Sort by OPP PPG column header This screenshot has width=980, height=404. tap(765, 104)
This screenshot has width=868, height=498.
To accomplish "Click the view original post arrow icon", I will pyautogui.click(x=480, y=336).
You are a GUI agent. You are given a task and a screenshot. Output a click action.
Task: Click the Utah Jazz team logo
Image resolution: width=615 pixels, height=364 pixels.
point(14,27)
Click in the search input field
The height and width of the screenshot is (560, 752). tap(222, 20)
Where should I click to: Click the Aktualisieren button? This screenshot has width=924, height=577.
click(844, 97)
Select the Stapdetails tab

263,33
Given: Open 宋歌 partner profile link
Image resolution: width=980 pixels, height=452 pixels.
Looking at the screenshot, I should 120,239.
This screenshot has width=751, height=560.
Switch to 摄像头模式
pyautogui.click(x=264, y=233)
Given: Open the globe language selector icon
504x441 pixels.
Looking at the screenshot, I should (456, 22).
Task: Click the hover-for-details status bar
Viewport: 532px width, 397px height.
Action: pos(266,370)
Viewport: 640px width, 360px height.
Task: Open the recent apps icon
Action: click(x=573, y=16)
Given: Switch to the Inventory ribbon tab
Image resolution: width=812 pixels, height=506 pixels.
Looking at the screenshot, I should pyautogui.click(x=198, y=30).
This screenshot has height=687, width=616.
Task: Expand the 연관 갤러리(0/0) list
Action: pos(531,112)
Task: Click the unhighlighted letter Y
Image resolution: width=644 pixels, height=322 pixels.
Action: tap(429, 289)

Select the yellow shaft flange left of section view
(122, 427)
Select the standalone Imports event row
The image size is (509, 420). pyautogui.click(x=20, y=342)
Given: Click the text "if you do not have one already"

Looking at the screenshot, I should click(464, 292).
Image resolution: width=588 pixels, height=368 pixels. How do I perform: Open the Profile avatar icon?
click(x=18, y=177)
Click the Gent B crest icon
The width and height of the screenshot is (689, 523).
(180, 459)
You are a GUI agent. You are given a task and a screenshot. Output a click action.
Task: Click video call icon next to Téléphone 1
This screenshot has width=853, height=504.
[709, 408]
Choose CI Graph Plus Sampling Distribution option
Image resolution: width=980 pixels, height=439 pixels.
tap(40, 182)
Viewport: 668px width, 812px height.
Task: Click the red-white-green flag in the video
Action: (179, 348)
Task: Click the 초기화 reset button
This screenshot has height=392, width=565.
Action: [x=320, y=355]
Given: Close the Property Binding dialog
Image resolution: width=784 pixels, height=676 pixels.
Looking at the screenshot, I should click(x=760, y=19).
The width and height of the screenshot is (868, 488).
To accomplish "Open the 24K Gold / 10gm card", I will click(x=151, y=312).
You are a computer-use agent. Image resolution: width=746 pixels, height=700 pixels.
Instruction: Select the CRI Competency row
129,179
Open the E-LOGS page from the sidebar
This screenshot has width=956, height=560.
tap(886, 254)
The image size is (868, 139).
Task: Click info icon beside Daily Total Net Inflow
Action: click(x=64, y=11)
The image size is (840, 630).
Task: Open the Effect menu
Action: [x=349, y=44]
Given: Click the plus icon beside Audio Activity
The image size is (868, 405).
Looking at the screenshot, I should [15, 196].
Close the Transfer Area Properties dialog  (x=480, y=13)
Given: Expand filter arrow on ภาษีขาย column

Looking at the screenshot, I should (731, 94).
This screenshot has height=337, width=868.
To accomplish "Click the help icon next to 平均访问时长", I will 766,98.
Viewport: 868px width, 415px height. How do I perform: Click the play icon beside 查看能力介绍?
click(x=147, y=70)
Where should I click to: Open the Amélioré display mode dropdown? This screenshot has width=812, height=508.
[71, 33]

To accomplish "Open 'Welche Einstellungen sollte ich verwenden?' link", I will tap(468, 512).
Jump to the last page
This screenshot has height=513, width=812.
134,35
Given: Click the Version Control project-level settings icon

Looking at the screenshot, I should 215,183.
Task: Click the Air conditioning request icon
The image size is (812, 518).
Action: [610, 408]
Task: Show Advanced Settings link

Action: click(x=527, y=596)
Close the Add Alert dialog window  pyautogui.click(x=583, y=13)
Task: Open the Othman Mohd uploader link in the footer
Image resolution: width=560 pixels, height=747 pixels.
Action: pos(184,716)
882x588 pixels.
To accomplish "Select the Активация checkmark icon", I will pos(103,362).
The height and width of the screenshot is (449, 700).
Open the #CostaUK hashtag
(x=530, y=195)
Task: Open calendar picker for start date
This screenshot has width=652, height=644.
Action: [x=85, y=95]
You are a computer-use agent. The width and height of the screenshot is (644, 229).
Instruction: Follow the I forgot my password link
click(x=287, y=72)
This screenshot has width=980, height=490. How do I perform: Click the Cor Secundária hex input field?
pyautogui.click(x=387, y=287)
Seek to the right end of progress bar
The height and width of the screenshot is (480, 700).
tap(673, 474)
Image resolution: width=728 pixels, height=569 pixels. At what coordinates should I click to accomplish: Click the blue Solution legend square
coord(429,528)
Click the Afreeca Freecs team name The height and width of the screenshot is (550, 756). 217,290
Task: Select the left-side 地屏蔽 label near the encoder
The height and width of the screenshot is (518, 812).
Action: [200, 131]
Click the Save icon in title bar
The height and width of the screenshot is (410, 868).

▸ Your objective: Give back every line above, unchanged.

▸ Result for this task:
Sort by OPP PPG column header This screenshot has width=980, height=404. tap(765, 104)
This screenshot has width=868, height=498.
To accomplish "Click the view original post arrow icon", I will pyautogui.click(x=480, y=336).
You are a GUI agent. You are given a task and a screenshot. Output a click action.
Task: Click the Utah Jazz team logo
Image resolution: width=615 pixels, height=364 pixels.
point(14,27)
Click in the search input field
The height and width of the screenshot is (560, 752). tap(222, 20)
Where should I click to: Click the Aktualisieren button? This screenshot has width=924, height=577.
click(844, 97)
Select the Stapdetails tab

263,33
Given: Open 宋歌 partner profile link
Image resolution: width=980 pixels, height=452 pixels.
Looking at the screenshot, I should 120,239.
This screenshot has width=751, height=560.
Switch to 摄像头模式
pyautogui.click(x=264, y=233)
Given: Open the globe language selector icon
504x441 pixels.
Looking at the screenshot, I should (456, 22).
Task: Click the hover-for-details status bar
Viewport: 532px width, 397px height.
Action: pos(266,370)
Viewport: 640px width, 360px height.
Task: Open the recent apps icon
Action: click(x=573, y=16)
Given: Switch to the Inventory ribbon tab
Image resolution: width=812 pixels, height=506 pixels.
Looking at the screenshot, I should pyautogui.click(x=198, y=30).
This screenshot has height=687, width=616.
Task: Expand the 연관 갤러리(0/0) list
Action: pos(531,112)
Task: Click the unhighlighted letter Y
Image resolution: width=644 pixels, height=322 pixels.
Action: tap(429, 289)

Select the yellow shaft flange left of section view
(122, 427)
Select the standalone Imports event row
The image size is (509, 420). pyautogui.click(x=20, y=342)
Given: Click the text "if you do not have one already"

Looking at the screenshot, I should click(464, 292).
Image resolution: width=588 pixels, height=368 pixels. How do I perform: Open the Profile avatar icon?
click(x=18, y=177)
Click the Gent B crest icon
The width and height of the screenshot is (689, 523).
(180, 459)
You are a GUI agent. You are given a task and a screenshot. Output a click action.
Task: Click video call icon next to Téléphone 1
This screenshot has width=853, height=504.
[709, 408]
Choose CI Graph Plus Sampling Distribution option
Image resolution: width=980 pixels, height=439 pixels.
tap(40, 182)
Viewport: 668px width, 812px height.
Task: Click the red-white-green flag in the video
Action: (179, 348)
Task: Click the 초기화 reset button
This screenshot has height=392, width=565.
Action: [x=320, y=355]
Given: Close the Property Binding dialog
Image resolution: width=784 pixels, height=676 pixels.
Looking at the screenshot, I should click(x=760, y=19).
The width and height of the screenshot is (868, 488).
To accomplish "Open the 24K Gold / 10gm card", I will click(x=151, y=312).
You are a computer-use agent. Image resolution: width=746 pixels, height=700 pixels.
Instruction: Select the CRI Competency row
129,179
Open the E-LOGS page from the sidebar
This screenshot has width=956, height=560.
tap(886, 254)
The image size is (868, 139).
Task: Click info icon beside Daily Total Net Inflow
Action: click(x=64, y=11)
The image size is (840, 630).
Task: Open the Effect menu
Action: [x=349, y=44]
Given: Click the plus icon beside Audio Activity
The image size is (868, 405).
Looking at the screenshot, I should [15, 196].
Close the Transfer Area Properties dialog  (x=480, y=13)
Given: Expand filter arrow on ภาษีขาย column

Looking at the screenshot, I should (731, 94).
This screenshot has height=337, width=868.
To accomplish "Click the help icon next to 平均访问时长", I will 766,98.
Viewport: 868px width, 415px height. How do I perform: Click the play icon beside 查看能力介绍?
click(x=147, y=70)
Where should I click to: Open the Amélioré display mode dropdown? This screenshot has width=812, height=508.
[71, 33]

To accomplish "Open 'Welche Einstellungen sollte ich verwenden?' link", I will tap(468, 512).
Jump to the last page
This screenshot has height=513, width=812.
134,35
Given: Click the Version Control project-level settings icon

Looking at the screenshot, I should 215,183.
Task: Click the Air conditioning request icon
The image size is (812, 518).
Action: [610, 408]
Task: Show Advanced Settings link

Action: click(x=527, y=596)
Close the Add Alert dialog window  pyautogui.click(x=583, y=13)
Task: Open the Othman Mohd uploader link in the footer
Image resolution: width=560 pixels, height=747 pixels.
Action: pos(184,716)
882x588 pixels.
To accomplish "Select the Активация checkmark icon", I will pos(103,362).
The height and width of the screenshot is (449, 700).
Open the #CostaUK hashtag
(x=530, y=195)
Task: Open calendar picker for start date
This screenshot has width=652, height=644.
Action: [x=85, y=95]
You are a computer-use agent. The width and height of the screenshot is (644, 229).
Instruction: Follow the I forgot my password link
click(x=287, y=72)
This screenshot has width=980, height=490. How do I perform: Click the Cor Secundária hex input field?
pyautogui.click(x=387, y=287)
Seek to the right end of progress bar
The height and width of the screenshot is (480, 700).
tap(673, 474)
Image resolution: width=728 pixels, height=569 pixels. At what coordinates should I click to accomplish: Click the blue Solution legend square
coord(429,528)
Click the Afreeca Freecs team name The height and width of the screenshot is (550, 756). 217,290
Task: Select the left-side 地屏蔽 label near the encoder
The height and width of the screenshot is (518, 812).
Action: [200, 131]
Click the Save icon in title bar
The height and width of the screenshot is (410, 868).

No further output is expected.